The specter of policy defaults loom. Though rare in the industry, they have happened. The ’90s saw several large insurers go under: Executive Life Insurance Co. of California, which had A.M. Best’s highest rating until January 1990, failed in1991. Mutual Benefit Life Insurance Company of Newark, Confederation Life Insurance Co. and California-based First Capital Holdings fell because of asset runs by investors. Today, Wagner believes, “some of the state insurance guarantee funds would have a very difficult time trying to make someone whole. Someone buys an annuity thinking, ‘I’m safe.’” She cautions that advisors have a duty to know the insurers’ assets, surpluses, reserves, lawsuits, complaints—and where the companies are based, since guarantee funds vary widely from one state to the next, she says.

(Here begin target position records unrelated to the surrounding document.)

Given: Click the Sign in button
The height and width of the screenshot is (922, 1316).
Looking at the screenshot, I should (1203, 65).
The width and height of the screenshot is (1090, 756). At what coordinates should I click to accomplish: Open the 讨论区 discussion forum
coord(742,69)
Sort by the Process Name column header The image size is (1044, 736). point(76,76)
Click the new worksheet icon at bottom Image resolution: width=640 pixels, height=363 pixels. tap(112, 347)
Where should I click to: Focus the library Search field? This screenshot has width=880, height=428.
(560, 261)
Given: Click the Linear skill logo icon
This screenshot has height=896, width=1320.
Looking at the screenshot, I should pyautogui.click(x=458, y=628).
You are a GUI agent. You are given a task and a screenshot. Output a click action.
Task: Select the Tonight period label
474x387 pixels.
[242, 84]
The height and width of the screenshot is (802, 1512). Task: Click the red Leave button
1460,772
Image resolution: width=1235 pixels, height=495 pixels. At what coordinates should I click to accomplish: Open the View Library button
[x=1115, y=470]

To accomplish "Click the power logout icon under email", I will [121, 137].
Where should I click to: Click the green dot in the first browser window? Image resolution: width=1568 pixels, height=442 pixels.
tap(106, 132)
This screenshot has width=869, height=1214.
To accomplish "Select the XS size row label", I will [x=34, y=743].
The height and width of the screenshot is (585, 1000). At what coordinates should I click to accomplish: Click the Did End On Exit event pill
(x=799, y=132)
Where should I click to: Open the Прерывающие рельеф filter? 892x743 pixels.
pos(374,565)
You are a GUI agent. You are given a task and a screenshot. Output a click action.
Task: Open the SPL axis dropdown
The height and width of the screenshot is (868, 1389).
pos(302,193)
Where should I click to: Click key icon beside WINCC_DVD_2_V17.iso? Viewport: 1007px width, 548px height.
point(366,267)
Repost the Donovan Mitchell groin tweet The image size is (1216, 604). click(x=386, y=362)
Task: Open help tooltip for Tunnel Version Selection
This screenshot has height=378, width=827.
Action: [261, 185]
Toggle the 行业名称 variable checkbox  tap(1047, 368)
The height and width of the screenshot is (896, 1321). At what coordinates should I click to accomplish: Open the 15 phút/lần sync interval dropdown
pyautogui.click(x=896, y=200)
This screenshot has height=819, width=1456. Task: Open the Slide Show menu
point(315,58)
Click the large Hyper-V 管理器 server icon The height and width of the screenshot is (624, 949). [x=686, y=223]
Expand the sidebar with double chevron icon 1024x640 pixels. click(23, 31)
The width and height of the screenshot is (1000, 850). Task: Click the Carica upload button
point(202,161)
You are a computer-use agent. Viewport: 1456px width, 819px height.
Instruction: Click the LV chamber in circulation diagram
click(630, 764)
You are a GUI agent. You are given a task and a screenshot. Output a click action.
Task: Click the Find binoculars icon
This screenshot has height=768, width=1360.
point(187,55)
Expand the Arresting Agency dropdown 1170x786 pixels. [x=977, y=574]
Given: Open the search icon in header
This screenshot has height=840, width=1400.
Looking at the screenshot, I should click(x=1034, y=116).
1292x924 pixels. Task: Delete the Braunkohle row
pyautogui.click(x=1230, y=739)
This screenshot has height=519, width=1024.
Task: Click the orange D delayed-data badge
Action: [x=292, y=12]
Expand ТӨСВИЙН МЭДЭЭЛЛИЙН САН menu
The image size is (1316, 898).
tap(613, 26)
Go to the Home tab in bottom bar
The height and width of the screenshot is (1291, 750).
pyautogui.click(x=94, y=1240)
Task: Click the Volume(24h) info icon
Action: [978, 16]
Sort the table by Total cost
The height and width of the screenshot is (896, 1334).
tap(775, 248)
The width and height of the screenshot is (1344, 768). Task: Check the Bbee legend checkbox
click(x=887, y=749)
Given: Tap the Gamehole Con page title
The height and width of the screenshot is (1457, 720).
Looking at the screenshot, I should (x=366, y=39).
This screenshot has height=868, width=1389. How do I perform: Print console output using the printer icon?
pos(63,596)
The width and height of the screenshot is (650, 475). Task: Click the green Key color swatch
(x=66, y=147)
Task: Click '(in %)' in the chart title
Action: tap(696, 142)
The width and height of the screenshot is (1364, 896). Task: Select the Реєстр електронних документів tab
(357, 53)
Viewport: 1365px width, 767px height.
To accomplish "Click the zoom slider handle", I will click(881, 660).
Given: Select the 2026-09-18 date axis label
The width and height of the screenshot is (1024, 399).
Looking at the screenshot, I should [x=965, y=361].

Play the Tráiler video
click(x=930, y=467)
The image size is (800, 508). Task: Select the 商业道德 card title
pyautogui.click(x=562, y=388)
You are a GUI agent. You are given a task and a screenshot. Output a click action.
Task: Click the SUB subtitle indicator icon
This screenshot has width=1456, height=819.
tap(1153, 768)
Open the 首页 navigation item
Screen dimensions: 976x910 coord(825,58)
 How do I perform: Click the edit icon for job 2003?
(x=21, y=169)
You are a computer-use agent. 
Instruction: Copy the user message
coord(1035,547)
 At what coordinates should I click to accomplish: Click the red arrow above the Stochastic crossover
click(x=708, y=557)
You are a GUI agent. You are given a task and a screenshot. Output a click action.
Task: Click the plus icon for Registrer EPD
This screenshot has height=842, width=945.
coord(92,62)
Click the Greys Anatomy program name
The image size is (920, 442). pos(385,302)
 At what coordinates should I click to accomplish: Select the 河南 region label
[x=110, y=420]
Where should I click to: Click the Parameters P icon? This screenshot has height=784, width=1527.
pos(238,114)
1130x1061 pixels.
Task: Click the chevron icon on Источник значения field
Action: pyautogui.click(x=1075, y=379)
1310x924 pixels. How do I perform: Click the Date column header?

And troubled insurers are not just a thing of the past. The Phoenix Companies of Hartford, Conn., which makes guarantees on variable and fixed indexed annuity contracts, including products with guaranteed minimum accumulation benefits and guaranteed minimum withdrawal benefits, has lost its Moody’s rating because there was insufficient financial information on the company. The Phoenix Companies filed its 10-K for 2012 on the last day of 2013. The SEC issued a cease-and-desist order on March 21 addressing the company’s late filings and issued new strict deadlines. Standard & Poor’s as of May 8 had a “B-” rating on Phoenix with a negative outlook. A.M. Best in August downgraded the Phoenix Companies’ subsidiaries, dropping their financial strength ratings to “B” (fair) from “B+” (good) and issuer credit ratings to “bb+” from “bbb-”. All of the company’s ratings are below investment grade. As of May 7, its share price was down 23.4% since the first of the year, according to InvestorPlace.com.
“It’s incredible—scary,” says Wagner, one of the only principals interviewed for this article who was aware of the company’s problems. “Wouldn’t that financial advisor advising someone to go into that company’s products have some fiduciary concerns? Maybe? There could be potential fiduciary liability certainly.” Wagner cautions about using third-party experts, too. “They’re only as good as their expertise. Check their qualifications, previous recommendations, years in the industry, costs-to-benefit. Do a prudent investigation.” Apparently there’s no getting rid of fiduciary liability. Says Wagner, “It can and will come back … the fiduciary boomerang.”
There is still another type of annuity request advisors are getting—clients looking for valuations of existing annuities in light of their current situations. Here, Stephen Esposito, who works directly with fee-only fiduciary advisors and planners, assists clients as part of Parsippany, N.J.-based Macro Consulting’s year-old annuity review program. Nearly 90% of the benefits Esposito fields questions about involve guaranteed withdrawal benefits. Macro has gotten inquiries from more than 150 advisors to date asking about variable annuities, which he calls very complex products.
Some inside advice: Esposito says the insurers could afford to be much more generous before the financial crisis. So most of the older or legacy annuities are better than today’s. “After 2008, insurance companies started pulling back on the attractiveness of guarantees. So a lot of older contracts—2010 or earlier—are very difficult to replicate today.”
His fee is $399 for a consultation, which is good for up to two contracts. After that it’s $99 for each additional call. Advisors shouldn’t be embarrassed to ask, Esposito says. Even CFPs who have already bought annuities for their own use have called him after the fact for clarification on some of the finer points. And advice might even help advisors avoid a lawsuit for failure to exercise fiduciary due diligence.